Chapter 9 Flashcards
Ventricular Dysrhythmias
Referred to as ventricular escape rhythms. Current is not traveling down the nol ventricular conduction pathway to activate both the R and L ventricles simultaneously, which causes delay to depolarize (contract) the ventricles. Indicated by a QRS measuring 0.12 seconds or longer.
Where are ventricle pacemaker cells found?
In the Purkinje fibers (the last natural pacemaker)
Nl rate in Purkinje fibers
20-40 bpm
Ventricular rhythms either occur as a result of:
- Failure of the higher pacemaker sites within the heart or
- The rate of automaticity from this portion of the heart is faster, and it takes over as the primary pacemaker within the heart
How to identify ventricular dysrhythmias
Missing P waves and “wide and bizarre” QRS complexes that measure 0.12 or greater
Premature Ventricle Complex (PVC)
Caused by an ectopic impulse that occurs early in the cycle and originates form the ventricles which causes excitability of the ventricular myocardium
What causes ectopic impulses?
By an ischemic region within the ventricles. Ischemia increases excitability of the ventricular myocardium.
Unifocal premature complex
Early complex (has similar shape, suggesting only one irritable focus present)

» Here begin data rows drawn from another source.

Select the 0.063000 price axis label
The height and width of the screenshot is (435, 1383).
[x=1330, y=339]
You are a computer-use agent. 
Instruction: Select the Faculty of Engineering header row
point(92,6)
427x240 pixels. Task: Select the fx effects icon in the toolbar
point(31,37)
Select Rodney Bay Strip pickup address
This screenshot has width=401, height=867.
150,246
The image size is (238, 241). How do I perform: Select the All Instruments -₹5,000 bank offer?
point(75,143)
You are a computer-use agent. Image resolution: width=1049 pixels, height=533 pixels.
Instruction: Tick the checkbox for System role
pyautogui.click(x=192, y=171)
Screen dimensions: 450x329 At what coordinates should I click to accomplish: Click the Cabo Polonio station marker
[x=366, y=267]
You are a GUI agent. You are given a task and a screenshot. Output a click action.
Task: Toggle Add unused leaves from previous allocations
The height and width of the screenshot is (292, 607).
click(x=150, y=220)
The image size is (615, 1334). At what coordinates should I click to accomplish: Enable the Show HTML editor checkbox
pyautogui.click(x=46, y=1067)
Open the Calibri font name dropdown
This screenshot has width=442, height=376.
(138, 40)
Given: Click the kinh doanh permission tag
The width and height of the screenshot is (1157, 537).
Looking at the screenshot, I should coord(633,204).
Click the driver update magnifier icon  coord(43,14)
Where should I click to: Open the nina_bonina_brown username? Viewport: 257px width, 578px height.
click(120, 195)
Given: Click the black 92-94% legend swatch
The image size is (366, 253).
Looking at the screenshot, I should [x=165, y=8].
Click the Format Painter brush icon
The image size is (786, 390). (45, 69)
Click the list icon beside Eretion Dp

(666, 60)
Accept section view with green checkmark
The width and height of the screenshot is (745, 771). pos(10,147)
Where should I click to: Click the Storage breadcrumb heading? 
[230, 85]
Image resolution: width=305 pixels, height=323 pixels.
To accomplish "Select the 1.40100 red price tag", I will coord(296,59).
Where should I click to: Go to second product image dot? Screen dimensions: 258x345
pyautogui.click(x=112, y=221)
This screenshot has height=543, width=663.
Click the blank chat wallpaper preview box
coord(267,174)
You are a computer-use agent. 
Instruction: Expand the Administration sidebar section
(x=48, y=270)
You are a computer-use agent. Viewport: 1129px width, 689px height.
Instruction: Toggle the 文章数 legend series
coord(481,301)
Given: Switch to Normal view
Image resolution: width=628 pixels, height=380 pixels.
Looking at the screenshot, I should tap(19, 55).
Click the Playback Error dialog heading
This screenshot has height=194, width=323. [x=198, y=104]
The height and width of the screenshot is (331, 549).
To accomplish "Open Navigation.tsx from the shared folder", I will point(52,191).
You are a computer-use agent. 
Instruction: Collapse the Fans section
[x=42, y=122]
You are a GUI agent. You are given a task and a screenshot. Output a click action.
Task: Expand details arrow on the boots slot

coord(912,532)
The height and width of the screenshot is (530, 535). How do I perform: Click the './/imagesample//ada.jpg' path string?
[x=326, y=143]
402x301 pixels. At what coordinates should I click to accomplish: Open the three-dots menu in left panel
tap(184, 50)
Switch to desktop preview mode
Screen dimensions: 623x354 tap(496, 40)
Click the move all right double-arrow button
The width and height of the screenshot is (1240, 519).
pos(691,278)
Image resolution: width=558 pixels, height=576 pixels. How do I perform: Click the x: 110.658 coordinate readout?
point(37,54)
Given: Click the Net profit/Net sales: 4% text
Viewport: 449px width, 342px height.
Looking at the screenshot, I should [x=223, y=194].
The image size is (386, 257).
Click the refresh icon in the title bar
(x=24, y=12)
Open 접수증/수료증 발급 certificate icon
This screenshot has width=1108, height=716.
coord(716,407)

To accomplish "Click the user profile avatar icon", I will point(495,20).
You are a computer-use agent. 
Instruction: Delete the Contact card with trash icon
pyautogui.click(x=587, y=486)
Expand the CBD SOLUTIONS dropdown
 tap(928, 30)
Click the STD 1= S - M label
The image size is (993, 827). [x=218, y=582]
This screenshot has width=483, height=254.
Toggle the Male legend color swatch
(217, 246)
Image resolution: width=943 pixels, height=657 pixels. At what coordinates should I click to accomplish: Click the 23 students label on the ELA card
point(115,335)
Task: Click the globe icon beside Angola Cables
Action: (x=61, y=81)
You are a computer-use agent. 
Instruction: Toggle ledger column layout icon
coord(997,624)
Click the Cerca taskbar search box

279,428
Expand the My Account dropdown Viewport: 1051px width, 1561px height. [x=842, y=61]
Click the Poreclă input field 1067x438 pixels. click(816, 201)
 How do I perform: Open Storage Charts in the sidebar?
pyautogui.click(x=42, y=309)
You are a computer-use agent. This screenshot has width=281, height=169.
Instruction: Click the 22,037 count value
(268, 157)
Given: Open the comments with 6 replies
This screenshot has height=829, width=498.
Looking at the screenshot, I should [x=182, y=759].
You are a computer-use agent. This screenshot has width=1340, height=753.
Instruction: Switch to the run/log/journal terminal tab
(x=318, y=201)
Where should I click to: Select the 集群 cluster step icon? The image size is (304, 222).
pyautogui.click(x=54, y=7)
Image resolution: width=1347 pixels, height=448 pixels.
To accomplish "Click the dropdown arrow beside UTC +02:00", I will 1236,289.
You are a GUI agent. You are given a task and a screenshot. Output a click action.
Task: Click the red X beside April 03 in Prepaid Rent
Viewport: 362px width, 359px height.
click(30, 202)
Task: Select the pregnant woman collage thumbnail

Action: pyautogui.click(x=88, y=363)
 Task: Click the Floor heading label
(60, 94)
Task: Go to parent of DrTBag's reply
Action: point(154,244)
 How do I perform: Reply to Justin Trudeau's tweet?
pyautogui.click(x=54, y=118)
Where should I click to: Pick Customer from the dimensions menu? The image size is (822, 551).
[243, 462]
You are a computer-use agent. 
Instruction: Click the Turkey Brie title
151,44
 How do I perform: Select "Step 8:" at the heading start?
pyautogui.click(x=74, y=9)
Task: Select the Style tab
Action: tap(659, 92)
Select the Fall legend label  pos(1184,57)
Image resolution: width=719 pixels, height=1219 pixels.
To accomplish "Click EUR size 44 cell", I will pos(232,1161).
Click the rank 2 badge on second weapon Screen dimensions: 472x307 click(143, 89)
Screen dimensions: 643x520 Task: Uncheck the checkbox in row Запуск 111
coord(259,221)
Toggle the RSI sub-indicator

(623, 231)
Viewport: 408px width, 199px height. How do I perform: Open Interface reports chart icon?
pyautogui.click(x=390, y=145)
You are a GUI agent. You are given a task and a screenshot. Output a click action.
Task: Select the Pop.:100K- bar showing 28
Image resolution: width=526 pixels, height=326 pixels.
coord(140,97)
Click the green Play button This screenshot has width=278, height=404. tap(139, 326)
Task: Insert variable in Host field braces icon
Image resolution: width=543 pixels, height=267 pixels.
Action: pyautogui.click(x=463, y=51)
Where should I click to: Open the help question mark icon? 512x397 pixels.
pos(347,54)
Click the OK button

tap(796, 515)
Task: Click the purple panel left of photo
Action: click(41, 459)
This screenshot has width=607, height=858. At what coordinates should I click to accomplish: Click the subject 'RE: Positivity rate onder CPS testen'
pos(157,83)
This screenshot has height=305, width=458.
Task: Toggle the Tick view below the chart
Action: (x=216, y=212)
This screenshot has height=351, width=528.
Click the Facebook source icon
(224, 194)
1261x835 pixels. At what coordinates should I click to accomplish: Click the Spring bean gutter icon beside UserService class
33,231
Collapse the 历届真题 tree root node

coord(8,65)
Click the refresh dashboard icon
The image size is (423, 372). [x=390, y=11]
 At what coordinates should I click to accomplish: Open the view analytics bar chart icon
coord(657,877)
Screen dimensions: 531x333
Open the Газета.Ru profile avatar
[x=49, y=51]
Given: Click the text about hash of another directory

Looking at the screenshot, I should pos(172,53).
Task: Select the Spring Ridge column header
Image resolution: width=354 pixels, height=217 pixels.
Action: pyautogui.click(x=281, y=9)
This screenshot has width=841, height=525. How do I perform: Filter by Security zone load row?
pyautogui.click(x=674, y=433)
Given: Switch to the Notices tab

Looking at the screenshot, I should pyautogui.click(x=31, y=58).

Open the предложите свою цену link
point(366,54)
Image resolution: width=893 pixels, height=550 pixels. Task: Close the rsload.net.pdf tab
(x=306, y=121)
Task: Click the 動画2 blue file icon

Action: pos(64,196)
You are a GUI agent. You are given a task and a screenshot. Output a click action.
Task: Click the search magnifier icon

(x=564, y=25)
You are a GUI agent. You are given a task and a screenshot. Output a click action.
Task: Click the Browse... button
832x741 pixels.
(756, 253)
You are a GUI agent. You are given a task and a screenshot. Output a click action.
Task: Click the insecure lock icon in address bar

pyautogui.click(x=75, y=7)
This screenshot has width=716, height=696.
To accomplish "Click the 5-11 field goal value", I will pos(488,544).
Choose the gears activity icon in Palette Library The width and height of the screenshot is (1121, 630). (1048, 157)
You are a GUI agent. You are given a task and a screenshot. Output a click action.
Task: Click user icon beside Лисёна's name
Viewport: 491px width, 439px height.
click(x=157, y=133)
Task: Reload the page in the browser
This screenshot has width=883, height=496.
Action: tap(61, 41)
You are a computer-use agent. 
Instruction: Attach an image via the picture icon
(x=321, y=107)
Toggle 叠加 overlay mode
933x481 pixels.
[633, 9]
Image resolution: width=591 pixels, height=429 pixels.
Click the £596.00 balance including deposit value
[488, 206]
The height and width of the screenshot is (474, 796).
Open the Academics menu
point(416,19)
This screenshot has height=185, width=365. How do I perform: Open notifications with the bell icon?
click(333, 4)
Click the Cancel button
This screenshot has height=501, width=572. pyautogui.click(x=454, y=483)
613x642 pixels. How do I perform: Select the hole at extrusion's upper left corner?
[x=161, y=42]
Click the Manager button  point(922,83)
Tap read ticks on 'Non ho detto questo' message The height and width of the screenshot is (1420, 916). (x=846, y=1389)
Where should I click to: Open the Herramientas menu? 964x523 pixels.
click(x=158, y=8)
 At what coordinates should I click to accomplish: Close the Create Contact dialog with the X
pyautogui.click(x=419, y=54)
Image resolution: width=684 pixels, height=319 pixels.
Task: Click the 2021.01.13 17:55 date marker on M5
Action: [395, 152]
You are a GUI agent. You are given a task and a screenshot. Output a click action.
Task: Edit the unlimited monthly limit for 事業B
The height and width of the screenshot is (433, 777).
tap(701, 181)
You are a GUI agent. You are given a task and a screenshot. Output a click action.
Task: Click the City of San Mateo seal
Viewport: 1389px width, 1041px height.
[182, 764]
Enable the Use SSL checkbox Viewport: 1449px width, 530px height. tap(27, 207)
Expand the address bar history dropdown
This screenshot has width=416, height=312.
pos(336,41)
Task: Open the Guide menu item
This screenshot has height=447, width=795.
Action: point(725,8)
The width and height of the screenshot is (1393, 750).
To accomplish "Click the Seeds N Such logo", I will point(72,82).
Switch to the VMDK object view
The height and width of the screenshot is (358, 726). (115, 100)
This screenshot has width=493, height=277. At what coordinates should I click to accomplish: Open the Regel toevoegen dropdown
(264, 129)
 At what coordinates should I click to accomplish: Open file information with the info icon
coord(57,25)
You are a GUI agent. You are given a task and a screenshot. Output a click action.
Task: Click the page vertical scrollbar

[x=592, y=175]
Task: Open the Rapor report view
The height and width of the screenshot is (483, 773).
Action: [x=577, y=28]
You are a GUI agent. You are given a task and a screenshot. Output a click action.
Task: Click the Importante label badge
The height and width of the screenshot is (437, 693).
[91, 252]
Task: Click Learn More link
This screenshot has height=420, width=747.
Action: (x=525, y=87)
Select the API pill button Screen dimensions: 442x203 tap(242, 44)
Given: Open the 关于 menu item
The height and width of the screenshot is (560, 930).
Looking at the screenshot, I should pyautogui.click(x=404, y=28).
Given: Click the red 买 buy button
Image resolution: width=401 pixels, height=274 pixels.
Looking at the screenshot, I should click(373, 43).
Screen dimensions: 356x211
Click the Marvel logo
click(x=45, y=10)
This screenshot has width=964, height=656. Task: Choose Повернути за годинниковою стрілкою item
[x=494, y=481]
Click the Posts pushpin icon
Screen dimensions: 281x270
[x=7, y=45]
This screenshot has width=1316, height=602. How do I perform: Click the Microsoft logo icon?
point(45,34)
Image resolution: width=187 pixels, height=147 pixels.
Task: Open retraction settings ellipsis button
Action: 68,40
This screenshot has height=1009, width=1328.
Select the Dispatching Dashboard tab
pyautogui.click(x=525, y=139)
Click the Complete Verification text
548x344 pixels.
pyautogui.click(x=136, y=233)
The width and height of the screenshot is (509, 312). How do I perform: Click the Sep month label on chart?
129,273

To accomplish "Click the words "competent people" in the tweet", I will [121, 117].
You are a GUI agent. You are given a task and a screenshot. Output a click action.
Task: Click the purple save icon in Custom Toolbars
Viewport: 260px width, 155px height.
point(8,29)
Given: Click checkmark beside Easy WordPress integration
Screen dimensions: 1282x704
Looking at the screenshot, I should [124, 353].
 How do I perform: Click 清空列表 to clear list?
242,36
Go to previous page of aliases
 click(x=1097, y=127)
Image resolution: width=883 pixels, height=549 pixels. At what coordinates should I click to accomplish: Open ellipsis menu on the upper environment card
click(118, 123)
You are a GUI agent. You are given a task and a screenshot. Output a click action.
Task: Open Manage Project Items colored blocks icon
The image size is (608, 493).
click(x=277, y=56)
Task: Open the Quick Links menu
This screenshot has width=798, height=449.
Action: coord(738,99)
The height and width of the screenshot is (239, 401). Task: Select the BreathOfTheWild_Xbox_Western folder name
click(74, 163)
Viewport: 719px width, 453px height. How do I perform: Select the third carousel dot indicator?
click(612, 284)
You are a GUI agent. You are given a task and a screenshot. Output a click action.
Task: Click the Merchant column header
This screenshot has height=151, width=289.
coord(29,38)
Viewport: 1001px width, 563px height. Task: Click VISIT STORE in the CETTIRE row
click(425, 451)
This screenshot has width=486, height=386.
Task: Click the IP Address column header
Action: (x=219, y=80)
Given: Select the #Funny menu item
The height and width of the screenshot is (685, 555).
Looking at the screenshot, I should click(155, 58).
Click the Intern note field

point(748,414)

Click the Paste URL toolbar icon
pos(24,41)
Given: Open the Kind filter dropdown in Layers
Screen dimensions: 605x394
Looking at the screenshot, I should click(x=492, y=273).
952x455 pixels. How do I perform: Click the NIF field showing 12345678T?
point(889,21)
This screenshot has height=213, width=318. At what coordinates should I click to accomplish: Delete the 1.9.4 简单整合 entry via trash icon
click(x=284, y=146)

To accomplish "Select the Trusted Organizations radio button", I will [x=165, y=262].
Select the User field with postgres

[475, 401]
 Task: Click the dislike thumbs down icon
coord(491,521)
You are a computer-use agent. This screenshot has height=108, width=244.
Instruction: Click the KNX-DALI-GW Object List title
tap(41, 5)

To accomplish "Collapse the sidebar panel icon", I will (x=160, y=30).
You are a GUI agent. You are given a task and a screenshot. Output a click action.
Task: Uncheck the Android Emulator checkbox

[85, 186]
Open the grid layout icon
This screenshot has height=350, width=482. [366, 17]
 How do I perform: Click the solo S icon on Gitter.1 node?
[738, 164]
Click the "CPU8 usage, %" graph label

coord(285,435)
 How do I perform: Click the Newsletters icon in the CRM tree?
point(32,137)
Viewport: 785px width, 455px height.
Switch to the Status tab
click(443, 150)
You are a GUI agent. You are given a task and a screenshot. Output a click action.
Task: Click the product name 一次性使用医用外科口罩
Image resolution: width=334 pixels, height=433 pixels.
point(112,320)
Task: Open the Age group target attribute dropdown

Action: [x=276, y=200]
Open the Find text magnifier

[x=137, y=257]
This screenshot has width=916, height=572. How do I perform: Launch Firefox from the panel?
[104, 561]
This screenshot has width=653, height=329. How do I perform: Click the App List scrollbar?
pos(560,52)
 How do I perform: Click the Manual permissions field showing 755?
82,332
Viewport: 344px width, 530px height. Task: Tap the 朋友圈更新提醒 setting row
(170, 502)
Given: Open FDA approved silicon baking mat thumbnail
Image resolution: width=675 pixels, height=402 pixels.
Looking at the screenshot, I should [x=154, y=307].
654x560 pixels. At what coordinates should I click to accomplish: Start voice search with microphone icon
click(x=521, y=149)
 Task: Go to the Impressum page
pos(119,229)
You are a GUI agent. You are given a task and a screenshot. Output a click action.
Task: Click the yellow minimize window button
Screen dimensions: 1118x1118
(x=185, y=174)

Multifocal premature complex
Varied shapes and forms of the PVCs
Interpolated PVC
PVC occurs during the normal R-R interval without interrupting the underlying rhythm
Occasional PVC
More than one to five PVCs per minute
Frequent PVC
Six or more PVCs per minute
Bigeminy PVC
Every other complex is a PVC
Trigeminy PVC
Every third complex is a PVC
Quadgeminy
Every fourth complex is PVC
R on T PVCs
PVC occurs on the downslope of the T wave or the vulnerable period of the ventricular refractory period
Coupling PVC
Two PVCs that occur back to back
PVC criteria for classification
Early QRS complex that measures 0.12 sec or greater and has a wide and bizarre appearance. There is no P wave
Signs and sx’s of PVCs
Depend on their frequency and the amount of decrease in cardiac output that occurs with each. My be asymptomatic, others may complain of “thump or skipping” sensation with each PVC, dizziness and other low cardiac output sx’s.
Tx for PVCs
Observation, oxygen, blood samples taken to evaluate hypoxic state as well as electrolyte values POTASSIUM AND CALCIUM
Agonal Rhythm
When all of te pacemakers in the heart have failed. This is the last semblance of ordered electrical activity in the heart. The only ventricular impulses are less than 20 bpm. Presents with “wide bizarre” QS complexes and an absence of P waves
Agonal rhythm criteria for classification
Has an absent P wave, a ventricular rae of less than 20 bpm, and wide and bizarre QRS complexes
Signs and sx’s of agonal rhythm
Pt has a profound loss of cardiac output due to the loss of atril kick and slow ventricular rate. Pt will be unconscious
Tx for agonal rhythm
Basic life support and advanced cardiac life support intervention.